● STATED GOAL: Extract, verbatim, every line of the items from the very first line through the line containing "The image size is (436, 164). (x=83, y=36)", including both ends, and omit the pictures from your answer.

● LISTED RECORDS:
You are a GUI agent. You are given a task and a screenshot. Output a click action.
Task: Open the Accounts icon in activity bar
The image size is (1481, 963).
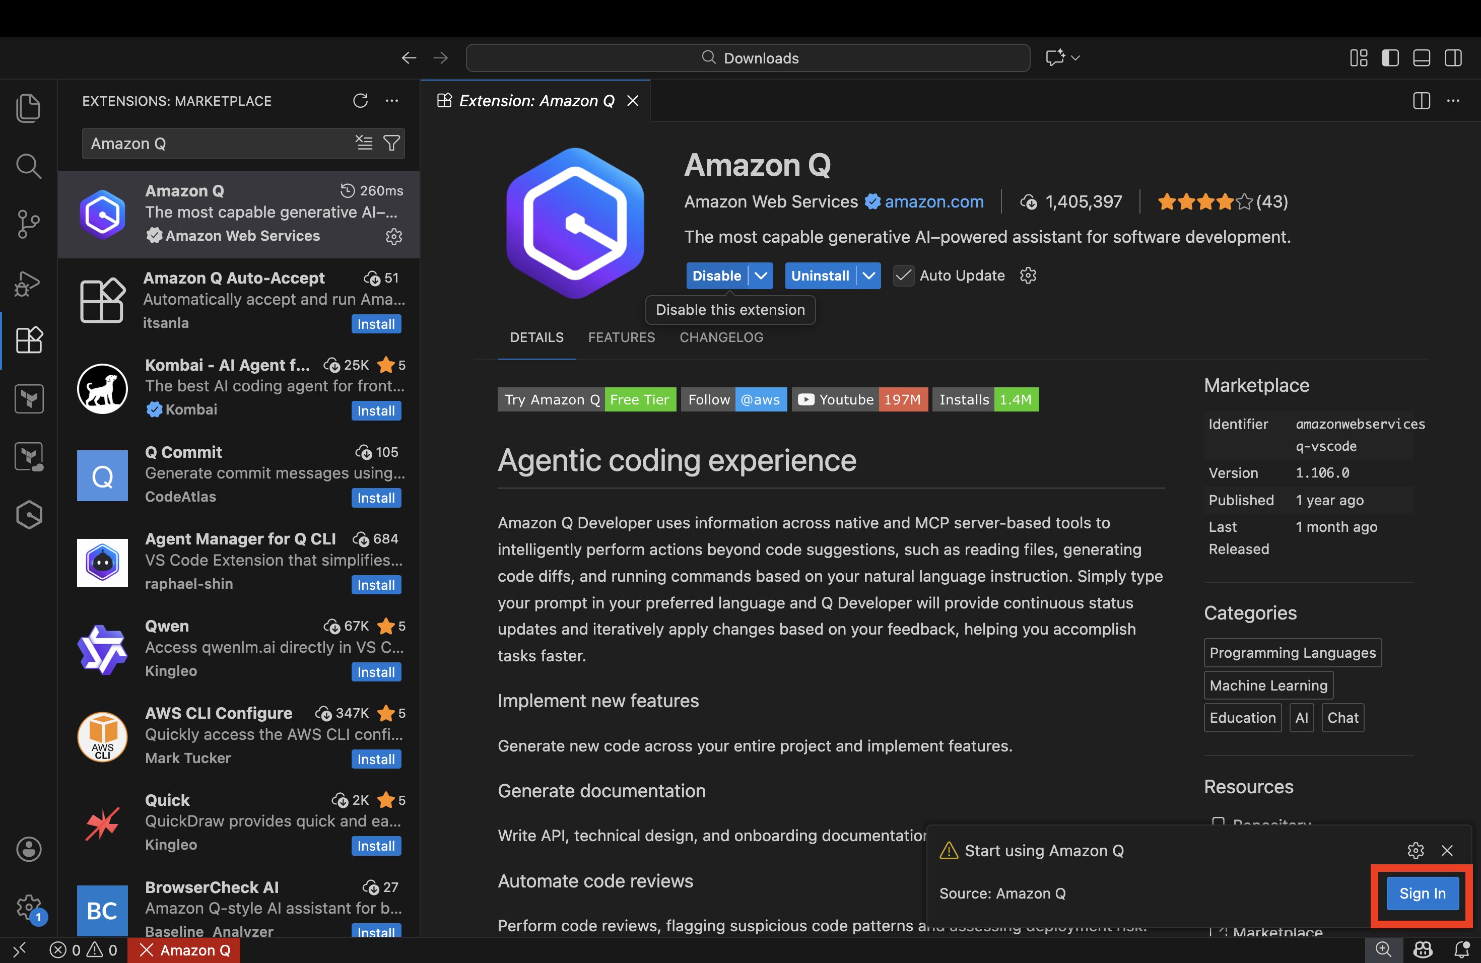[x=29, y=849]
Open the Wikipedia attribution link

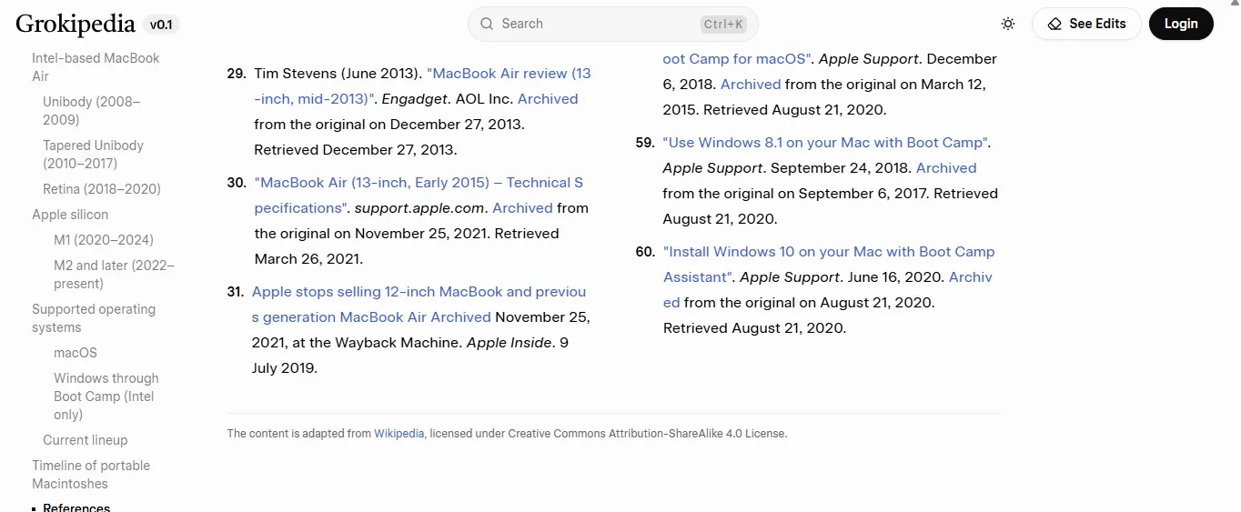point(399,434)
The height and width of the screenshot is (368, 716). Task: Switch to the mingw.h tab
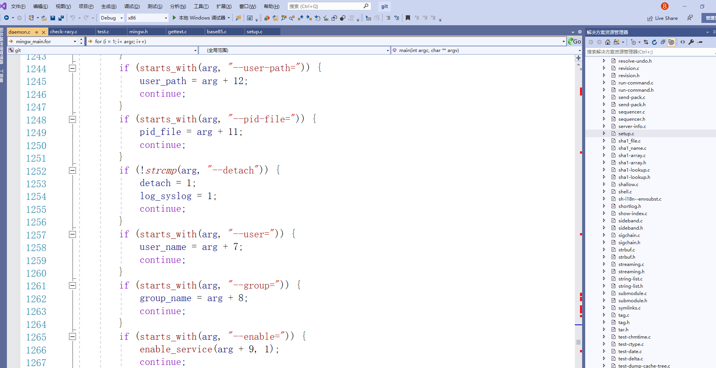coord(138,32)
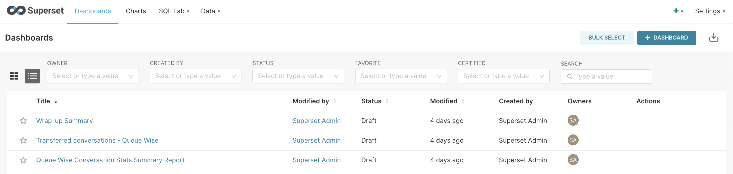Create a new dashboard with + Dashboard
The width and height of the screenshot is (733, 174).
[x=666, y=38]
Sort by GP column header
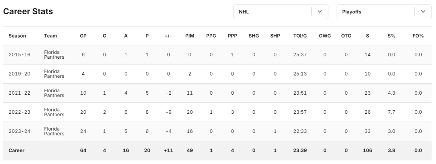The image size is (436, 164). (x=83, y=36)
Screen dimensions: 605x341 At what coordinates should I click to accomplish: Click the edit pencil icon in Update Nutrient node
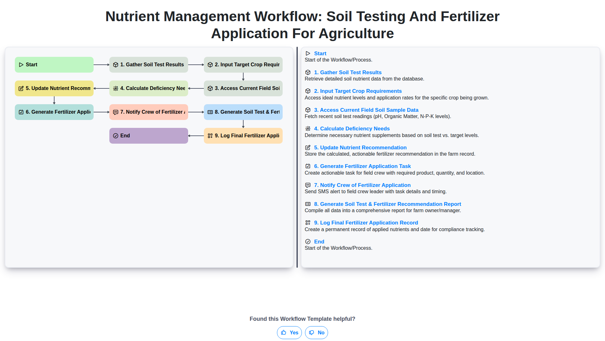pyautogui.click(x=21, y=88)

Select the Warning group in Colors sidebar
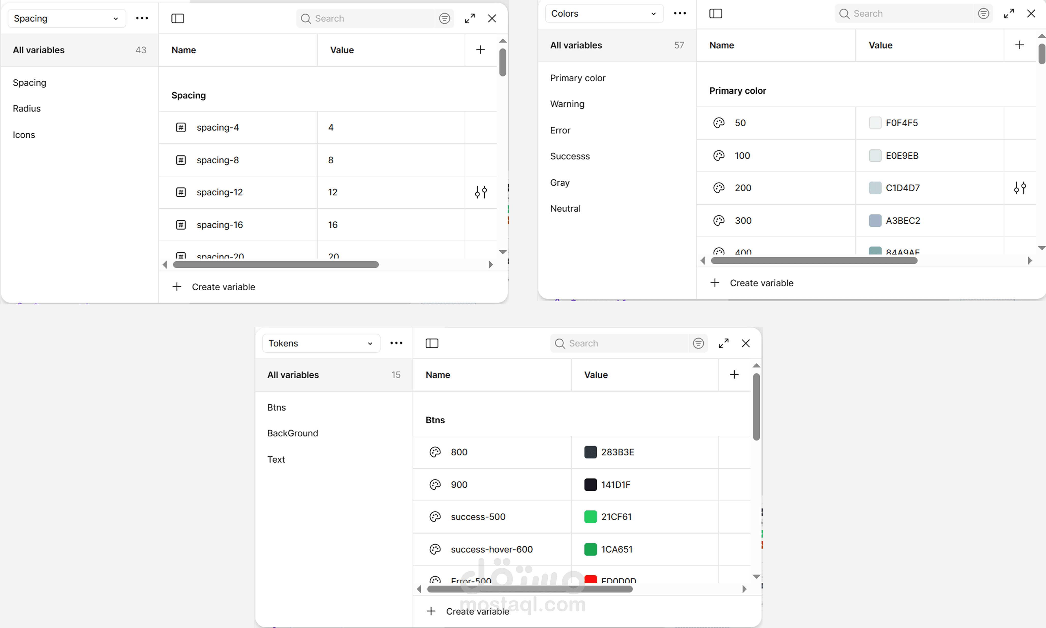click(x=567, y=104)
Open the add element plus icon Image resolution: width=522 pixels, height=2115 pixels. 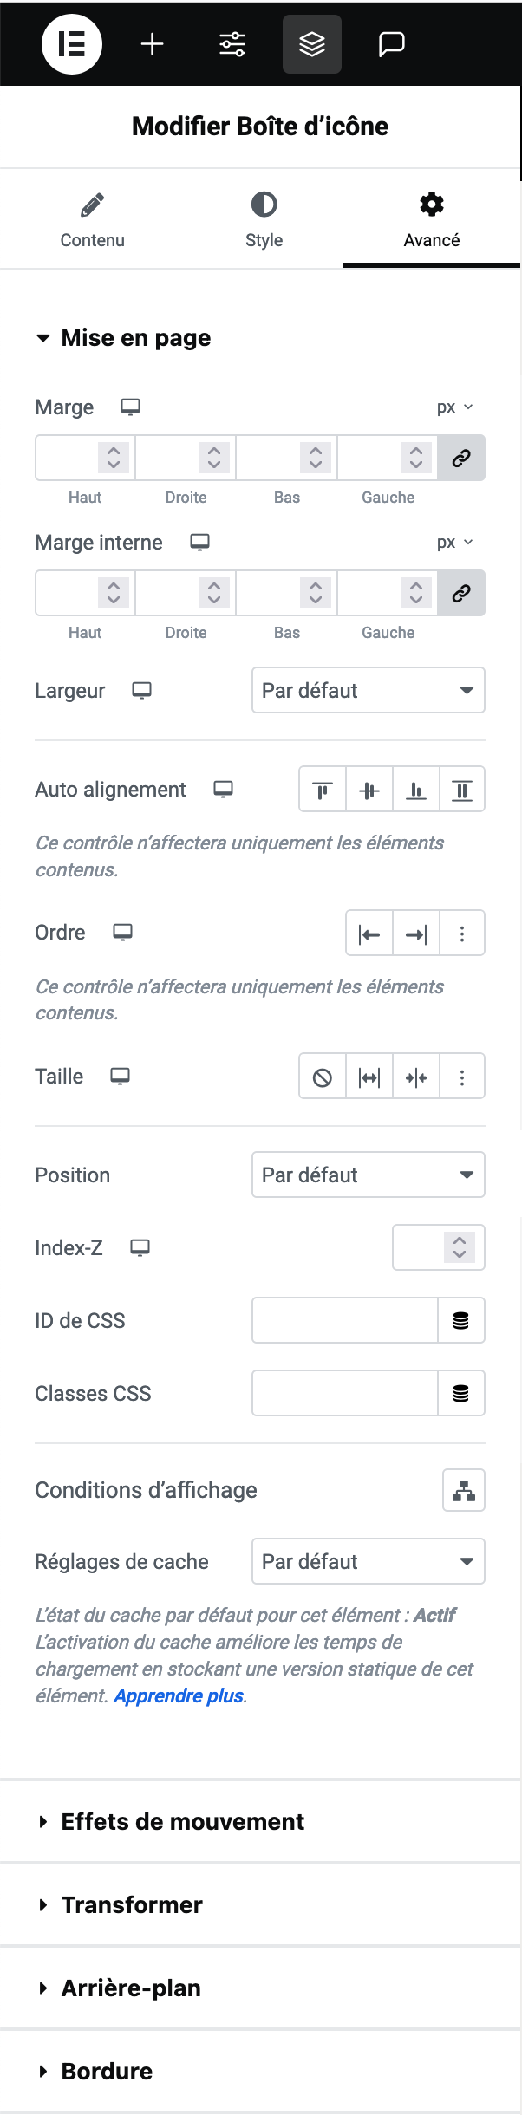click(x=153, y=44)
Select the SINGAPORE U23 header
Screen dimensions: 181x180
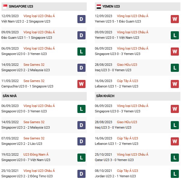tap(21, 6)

● FINAL RESULT:
You are a GUI agent. You are given a task and a screenshot. Output a click action.
Task: Open the Accounts icon in activity bar
The image size is (1481, 963).
[x=29, y=849]
Open the Wikipedia attribution link

point(399,434)
The height and width of the screenshot is (368, 716). Task: Switch to the mingw.h tab
coord(138,32)
Create a new dashboard with + Dashboard
The width and height of the screenshot is (733, 174).
[x=666, y=38]
Sort by GP column header
The image size is (436, 164). (x=83, y=36)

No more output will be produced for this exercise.